Par la suite, l'économiste de la Banque mondiale a poussé le bouchon un peu trop loin. Selon lui, son institution prévoit pour le Maroc une croissance moyenne de 3,6% du PIB par habitant à l'horizon de 20 ans. Ainsi, en 2034, le revenu par habitant au Maroc serait-il équivalent à 5.000$. Et d'ajouter, «ce niveau sera équivalent à celui de la Roumanie ou du Costa Rica d'aujourd'hui». Ainsi, pour la Banque mondiale, il nous faut 20 ans pour rattraper des pays comme ceux cités. La Roumanie, parlons-en. Ce pays vit une vraie tragédie grecque en ce moment. Frappé de plein fouet par la crise économique juste après son adhésion à l'UE, il est devenu la risée de ses compagnons au sein de l'Union. A la faveur notamment d'une éducation complètement défectueuse et d'une détresse économique et politique que notre société n'a jamais vécues. Quant au Costa Rica, il n'y a pas lieu de s'attarder sur sa description. Sa seule «vertu» est d'être un paradis fiscal. Une coquille vide, une grande société écran. Dans 20 ans, nous ressemblerons donc à ce que sont ces pays aujourd'hui et tout cela, chiffres à l'appui.

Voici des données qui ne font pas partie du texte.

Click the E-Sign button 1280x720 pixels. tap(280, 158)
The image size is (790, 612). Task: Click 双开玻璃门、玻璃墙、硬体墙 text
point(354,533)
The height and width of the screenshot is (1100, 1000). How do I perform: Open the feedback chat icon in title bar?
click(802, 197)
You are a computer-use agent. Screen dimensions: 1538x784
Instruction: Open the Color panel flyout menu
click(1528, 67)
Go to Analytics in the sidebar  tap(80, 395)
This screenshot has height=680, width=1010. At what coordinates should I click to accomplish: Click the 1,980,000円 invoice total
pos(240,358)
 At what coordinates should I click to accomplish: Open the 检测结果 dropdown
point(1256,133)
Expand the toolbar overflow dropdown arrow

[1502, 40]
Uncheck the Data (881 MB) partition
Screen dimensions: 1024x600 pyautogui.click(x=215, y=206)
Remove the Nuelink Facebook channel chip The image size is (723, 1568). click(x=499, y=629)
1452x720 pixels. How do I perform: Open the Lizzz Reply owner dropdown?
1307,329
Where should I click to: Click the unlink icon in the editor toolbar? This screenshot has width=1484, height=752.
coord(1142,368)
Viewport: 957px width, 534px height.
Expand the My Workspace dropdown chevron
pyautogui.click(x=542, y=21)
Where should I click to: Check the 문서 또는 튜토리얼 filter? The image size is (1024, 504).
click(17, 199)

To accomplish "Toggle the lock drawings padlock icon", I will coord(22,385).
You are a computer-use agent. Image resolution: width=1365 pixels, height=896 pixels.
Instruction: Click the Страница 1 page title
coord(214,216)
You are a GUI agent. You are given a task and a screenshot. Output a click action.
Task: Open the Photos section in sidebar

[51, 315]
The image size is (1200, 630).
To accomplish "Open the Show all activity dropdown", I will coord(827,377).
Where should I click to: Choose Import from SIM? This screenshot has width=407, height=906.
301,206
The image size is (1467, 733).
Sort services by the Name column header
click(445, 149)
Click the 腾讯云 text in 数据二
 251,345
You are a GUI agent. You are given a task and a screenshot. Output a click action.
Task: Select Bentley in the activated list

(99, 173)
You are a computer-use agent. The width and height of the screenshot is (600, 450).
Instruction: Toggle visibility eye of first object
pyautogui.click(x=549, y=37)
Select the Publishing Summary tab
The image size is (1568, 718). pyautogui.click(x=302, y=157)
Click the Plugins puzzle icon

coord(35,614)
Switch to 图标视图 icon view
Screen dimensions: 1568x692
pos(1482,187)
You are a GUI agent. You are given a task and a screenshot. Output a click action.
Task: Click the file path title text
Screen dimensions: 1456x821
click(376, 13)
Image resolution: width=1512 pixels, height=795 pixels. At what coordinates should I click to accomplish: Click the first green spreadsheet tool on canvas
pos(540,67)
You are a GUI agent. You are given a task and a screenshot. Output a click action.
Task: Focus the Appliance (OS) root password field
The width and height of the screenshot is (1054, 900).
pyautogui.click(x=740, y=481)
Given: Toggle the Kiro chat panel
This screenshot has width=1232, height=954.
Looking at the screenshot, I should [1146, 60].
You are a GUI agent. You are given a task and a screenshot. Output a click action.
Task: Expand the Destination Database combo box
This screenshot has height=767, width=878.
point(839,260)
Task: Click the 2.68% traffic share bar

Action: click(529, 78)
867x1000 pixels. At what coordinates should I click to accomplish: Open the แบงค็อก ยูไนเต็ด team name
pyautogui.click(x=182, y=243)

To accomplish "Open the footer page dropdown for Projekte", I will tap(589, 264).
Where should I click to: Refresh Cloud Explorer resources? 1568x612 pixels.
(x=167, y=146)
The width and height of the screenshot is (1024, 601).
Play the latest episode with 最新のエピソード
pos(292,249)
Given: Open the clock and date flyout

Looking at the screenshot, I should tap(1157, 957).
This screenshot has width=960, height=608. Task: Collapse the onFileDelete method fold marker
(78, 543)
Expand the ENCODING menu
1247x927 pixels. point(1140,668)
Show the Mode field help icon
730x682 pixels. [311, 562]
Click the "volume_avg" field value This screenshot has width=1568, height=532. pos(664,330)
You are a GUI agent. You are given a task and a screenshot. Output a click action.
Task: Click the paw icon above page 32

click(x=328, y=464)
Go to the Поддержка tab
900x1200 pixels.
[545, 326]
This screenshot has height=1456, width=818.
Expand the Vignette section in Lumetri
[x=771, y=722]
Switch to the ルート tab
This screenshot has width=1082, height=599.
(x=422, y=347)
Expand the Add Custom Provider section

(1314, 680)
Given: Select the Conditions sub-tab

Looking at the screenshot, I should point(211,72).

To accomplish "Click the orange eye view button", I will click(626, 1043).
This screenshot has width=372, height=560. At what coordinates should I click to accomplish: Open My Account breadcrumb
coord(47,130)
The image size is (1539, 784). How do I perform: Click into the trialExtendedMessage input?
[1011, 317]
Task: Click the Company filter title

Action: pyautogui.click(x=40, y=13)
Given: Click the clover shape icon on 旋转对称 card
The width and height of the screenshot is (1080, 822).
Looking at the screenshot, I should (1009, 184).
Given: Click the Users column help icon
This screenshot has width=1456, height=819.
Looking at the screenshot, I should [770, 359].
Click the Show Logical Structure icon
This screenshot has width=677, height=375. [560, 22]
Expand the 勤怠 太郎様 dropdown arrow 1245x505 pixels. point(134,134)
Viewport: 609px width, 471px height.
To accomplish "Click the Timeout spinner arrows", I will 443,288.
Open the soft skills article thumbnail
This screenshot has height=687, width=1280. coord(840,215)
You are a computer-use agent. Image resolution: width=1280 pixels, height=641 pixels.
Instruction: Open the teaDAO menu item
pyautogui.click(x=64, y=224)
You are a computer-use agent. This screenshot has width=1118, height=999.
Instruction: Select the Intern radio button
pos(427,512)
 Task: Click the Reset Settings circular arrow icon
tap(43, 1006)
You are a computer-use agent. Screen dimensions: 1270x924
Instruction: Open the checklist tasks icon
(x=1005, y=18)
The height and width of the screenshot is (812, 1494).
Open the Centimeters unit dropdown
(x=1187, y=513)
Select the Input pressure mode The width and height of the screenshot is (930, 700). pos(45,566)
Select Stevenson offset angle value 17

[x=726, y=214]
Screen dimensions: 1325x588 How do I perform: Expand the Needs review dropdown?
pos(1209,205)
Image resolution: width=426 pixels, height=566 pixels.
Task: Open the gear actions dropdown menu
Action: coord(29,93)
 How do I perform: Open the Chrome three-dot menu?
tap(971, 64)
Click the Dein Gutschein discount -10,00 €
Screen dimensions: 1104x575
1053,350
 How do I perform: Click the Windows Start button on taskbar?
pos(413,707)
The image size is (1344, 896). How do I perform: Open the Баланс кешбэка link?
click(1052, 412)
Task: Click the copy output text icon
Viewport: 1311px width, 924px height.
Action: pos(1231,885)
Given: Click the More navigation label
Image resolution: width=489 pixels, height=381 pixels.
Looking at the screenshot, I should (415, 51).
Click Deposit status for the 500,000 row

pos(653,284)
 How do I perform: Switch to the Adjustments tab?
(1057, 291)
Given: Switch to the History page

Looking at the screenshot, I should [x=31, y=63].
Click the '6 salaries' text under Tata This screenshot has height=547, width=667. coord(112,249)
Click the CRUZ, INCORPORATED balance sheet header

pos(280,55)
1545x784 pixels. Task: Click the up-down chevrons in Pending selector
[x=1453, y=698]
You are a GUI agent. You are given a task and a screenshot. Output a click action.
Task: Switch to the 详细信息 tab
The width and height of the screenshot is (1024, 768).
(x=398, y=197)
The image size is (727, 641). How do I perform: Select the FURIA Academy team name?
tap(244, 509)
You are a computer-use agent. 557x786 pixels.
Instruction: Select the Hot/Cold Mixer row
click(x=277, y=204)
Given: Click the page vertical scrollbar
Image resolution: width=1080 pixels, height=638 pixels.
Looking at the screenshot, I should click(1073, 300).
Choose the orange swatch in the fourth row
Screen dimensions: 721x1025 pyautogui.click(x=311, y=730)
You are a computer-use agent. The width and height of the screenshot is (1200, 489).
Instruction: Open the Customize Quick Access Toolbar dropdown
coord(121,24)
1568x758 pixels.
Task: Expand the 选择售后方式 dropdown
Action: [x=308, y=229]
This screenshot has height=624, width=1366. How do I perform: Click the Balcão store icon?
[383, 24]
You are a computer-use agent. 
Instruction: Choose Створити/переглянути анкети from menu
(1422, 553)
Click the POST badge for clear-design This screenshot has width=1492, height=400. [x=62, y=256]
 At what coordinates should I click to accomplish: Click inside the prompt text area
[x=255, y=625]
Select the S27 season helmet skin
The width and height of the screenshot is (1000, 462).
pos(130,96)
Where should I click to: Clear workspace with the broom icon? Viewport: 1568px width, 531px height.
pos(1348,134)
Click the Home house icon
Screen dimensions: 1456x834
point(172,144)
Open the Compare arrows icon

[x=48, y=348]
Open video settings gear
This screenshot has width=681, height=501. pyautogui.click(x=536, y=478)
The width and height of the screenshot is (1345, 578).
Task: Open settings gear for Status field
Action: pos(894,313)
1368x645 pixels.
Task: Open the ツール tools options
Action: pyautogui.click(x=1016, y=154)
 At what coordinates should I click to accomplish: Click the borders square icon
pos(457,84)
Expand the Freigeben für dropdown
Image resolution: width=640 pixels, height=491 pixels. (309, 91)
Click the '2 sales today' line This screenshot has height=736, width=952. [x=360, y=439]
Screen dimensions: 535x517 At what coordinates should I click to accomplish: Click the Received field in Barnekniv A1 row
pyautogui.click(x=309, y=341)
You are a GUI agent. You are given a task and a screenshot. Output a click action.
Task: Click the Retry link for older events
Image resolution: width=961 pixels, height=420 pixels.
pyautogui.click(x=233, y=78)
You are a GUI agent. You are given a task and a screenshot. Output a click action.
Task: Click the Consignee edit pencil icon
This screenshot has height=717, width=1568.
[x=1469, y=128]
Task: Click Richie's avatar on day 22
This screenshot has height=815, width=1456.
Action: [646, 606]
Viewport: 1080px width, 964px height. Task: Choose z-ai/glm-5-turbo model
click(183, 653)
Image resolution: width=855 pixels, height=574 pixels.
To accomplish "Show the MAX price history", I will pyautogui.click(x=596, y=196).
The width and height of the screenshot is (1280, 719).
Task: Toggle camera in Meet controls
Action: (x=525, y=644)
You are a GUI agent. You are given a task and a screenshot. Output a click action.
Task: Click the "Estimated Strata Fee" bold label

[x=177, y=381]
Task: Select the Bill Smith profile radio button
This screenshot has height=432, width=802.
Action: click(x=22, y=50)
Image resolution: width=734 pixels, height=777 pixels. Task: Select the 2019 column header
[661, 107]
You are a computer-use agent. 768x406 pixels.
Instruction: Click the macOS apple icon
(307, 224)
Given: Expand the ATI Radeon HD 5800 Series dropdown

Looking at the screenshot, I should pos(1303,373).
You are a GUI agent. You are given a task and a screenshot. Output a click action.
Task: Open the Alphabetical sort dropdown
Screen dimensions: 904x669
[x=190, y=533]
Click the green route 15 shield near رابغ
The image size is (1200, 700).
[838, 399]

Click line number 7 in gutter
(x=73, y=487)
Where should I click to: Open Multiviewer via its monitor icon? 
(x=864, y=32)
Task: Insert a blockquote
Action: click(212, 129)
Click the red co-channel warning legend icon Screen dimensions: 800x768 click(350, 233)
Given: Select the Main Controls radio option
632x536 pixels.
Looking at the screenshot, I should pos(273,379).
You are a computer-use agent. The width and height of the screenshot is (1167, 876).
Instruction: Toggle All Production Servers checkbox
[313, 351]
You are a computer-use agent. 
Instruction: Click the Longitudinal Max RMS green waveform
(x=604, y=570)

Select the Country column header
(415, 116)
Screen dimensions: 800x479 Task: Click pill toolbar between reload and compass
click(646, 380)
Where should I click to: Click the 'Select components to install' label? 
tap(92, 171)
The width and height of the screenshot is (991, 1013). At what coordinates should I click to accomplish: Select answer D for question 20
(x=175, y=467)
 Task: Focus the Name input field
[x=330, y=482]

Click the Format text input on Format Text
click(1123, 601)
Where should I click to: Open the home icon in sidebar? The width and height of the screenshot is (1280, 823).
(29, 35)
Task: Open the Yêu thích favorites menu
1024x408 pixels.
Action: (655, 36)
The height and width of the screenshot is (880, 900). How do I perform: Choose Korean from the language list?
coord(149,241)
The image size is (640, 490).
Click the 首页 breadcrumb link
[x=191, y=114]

En cours d'exposé, notre économiste a retrouvé un discours beaucoup plus réaliste (à nos yeux) en estimant qu'avec un peu plus d'efforts (de l'ordre de 1% de croissance supplémentaire par an), le Maroc de 2034 sera équivalent à la Malaisie d'aujourd'hui. Une projection somme toute raisonnable et qui nous intéresse.
Mais attention, en 2034 il nous est aussi possible de ressembler à la Corée du Sud d'aujourd'hui. Si, si. Mais pour cela, il faudra atteindre un taux de croissance annuelle de 10% par an pendant 20 ans. Une prouesse que seule la Chine a réussi à réaliser, mais en sacrifiant deux générations de sa population par des salaires de misère, des institutions tyranniques qui préservent la paix sociale par la force et des richesses pour le moins mal réparties. D'après Hongtao Zhao, un banquier chinois, invité également au Forum de Paris, «il est difficile de reproduire le modèle chinois, car rares sont les pays qui accepteraient de tels sacrifices pour leurs générations à venir». Tant mieux, car cela ne sera jamais accepté par un peuple comme le nôtre.
L'exposé du représentant de la Banque mondiale en dit long sur les méthodes des institutions financières internationales. Car de telles conclusions résultent des recommandations que les pays prennent généralement en considération pour adapter leurs politiques économiques. Mais approcher une économie uniquement par des chiffres et des moyennes statistiques facilite certes les comparaisons, mais crée des raccourcis parfois erronés. Difficile d'admettre et de démontrer avec la rigueur requise que dans 20 ans, et à rythme égal, nous serons un pays qui ressemble à la Roumanie ou au Costa Rica d'aujourd'hui.